Building a RAG Chatbot GUI with the ChatGPT API and PyMuPDF
Jamie Lemon & Harald Lieder·April 3, 2024

In this tutorial we will walk you through how to start creating your own chatbot for a web-browser. We are going to use a variety of Python libraries, including PyMuPDF, along with your ChatGPT API key, to create a graphical user interface (GUI) which will be able to answer a user’s inputted questions against an uploaded PDF document.
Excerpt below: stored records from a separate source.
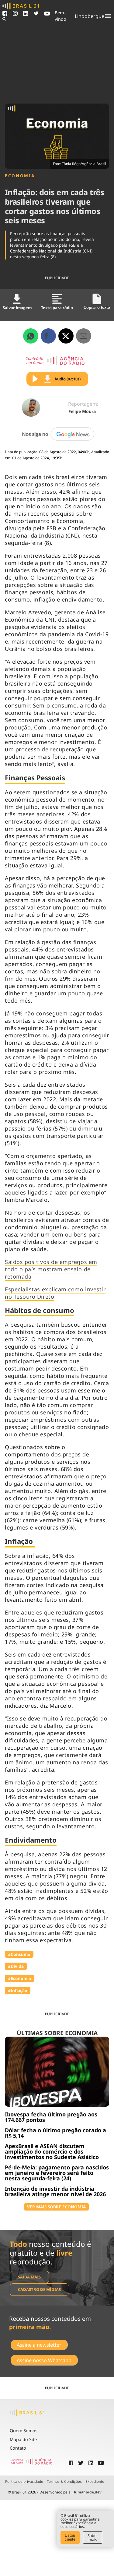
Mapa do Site (23, 2439)
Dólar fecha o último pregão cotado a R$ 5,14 (55, 2132)
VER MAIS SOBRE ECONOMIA (56, 2207)
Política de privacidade (24, 2481)
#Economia (19, 1978)
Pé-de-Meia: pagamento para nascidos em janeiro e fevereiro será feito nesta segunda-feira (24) (57, 2173)
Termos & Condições (64, 2481)
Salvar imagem (17, 307)
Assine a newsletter (39, 2344)
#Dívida (16, 1966)
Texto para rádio (57, 307)
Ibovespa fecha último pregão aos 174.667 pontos (51, 2117)
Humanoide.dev (87, 2492)
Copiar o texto (97, 307)
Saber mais (93, 2537)
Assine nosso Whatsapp (44, 2360)
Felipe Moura (82, 411)
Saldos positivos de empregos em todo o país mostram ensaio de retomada (51, 1269)
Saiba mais (29, 2277)
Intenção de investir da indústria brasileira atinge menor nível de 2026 (55, 2191)
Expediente (94, 2481)
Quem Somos (23, 2430)
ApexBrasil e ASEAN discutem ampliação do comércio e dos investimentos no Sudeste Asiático (52, 2151)
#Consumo (19, 1954)
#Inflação (17, 1990)
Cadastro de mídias (39, 2289)
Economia (20, 176)
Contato (18, 2448)
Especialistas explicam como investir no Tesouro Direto (55, 1293)
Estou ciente (70, 2537)
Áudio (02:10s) (67, 379)
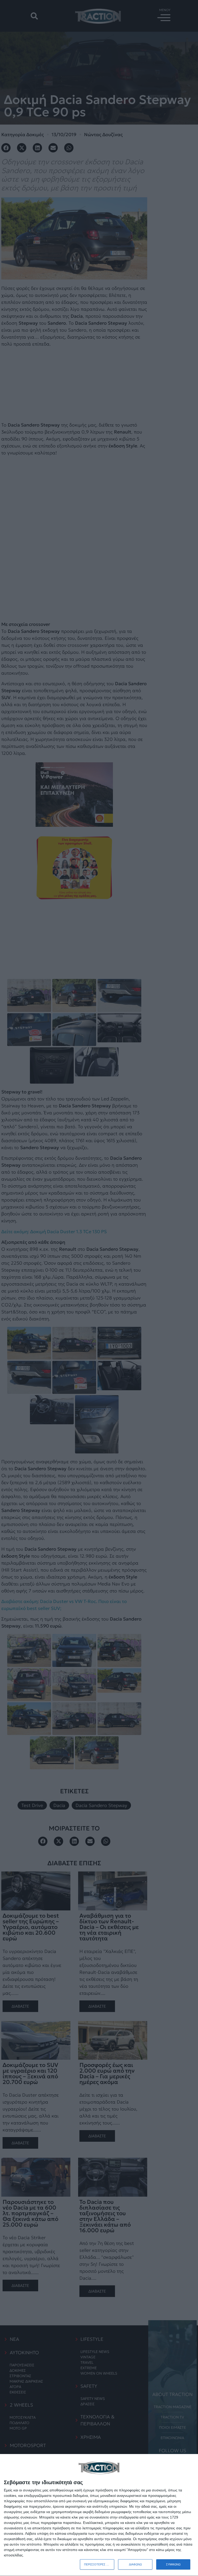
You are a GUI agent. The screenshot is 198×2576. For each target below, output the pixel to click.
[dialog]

We will demonstrate how to combine backend and frontend technology to deliver an effective solution for the web.
Getting Started
Our solution depends on 3 key libraries as follows:
- LangChain (a framework to construct LLM‑powered apps - used to manage the I/O for the chatbot)
- Gradio (used to create and serve a GUI for the chatbot in the web-browser)
- PyMuPDF (used to load and render the uploaded document for the chatbot)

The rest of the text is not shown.